Saved entries:
⁂
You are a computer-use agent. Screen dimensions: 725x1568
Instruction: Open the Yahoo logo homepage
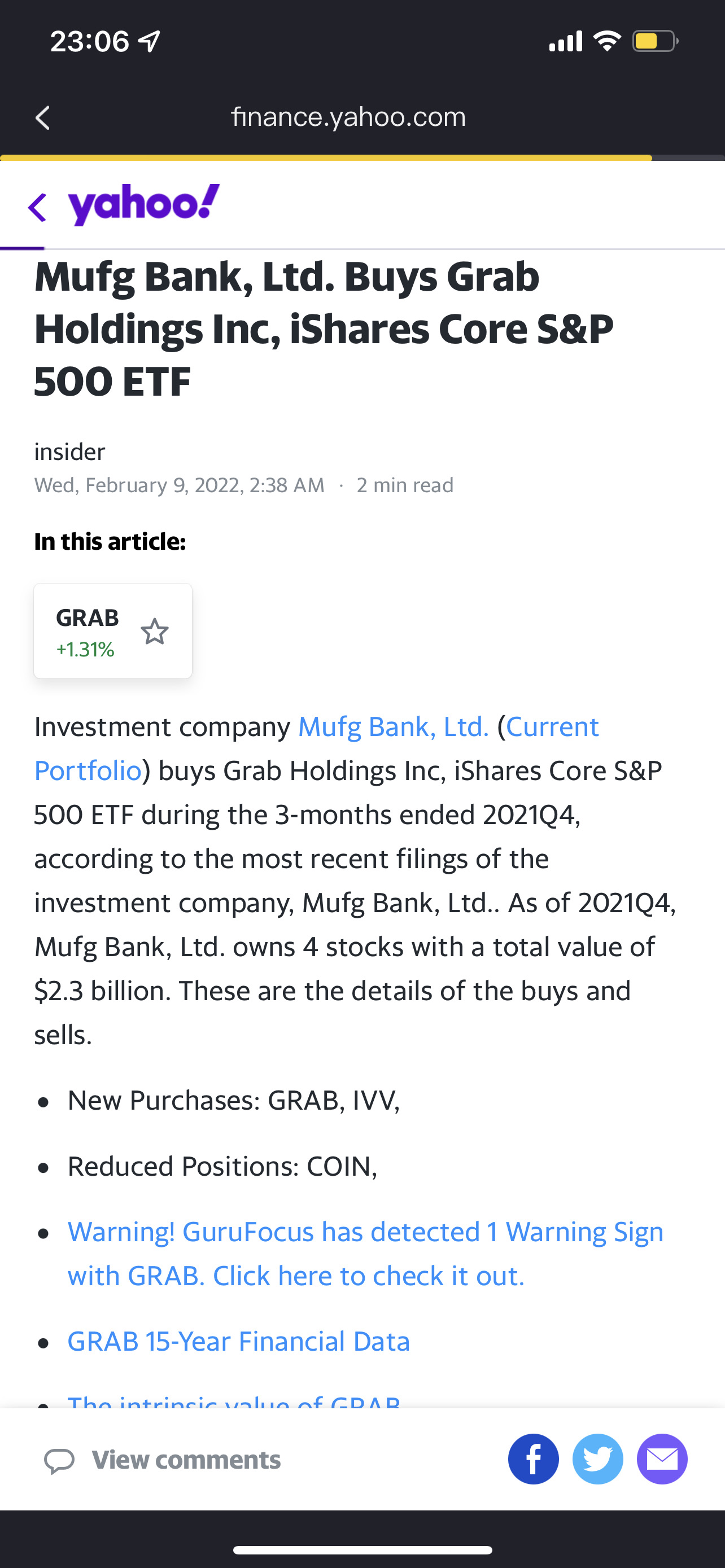coord(143,204)
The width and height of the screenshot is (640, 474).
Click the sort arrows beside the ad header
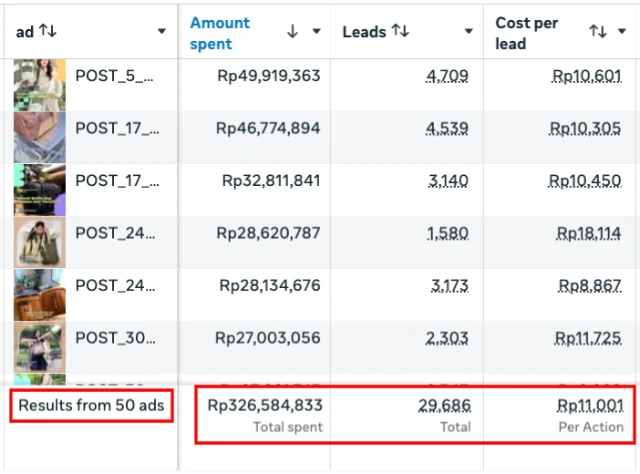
⁂
Starting with the line containing "The width and" and ending with the last line of the records above, write out each line exactly; no pictures.

The width and height of the screenshot is (640, 474).
Click the sort arrows beside the ad header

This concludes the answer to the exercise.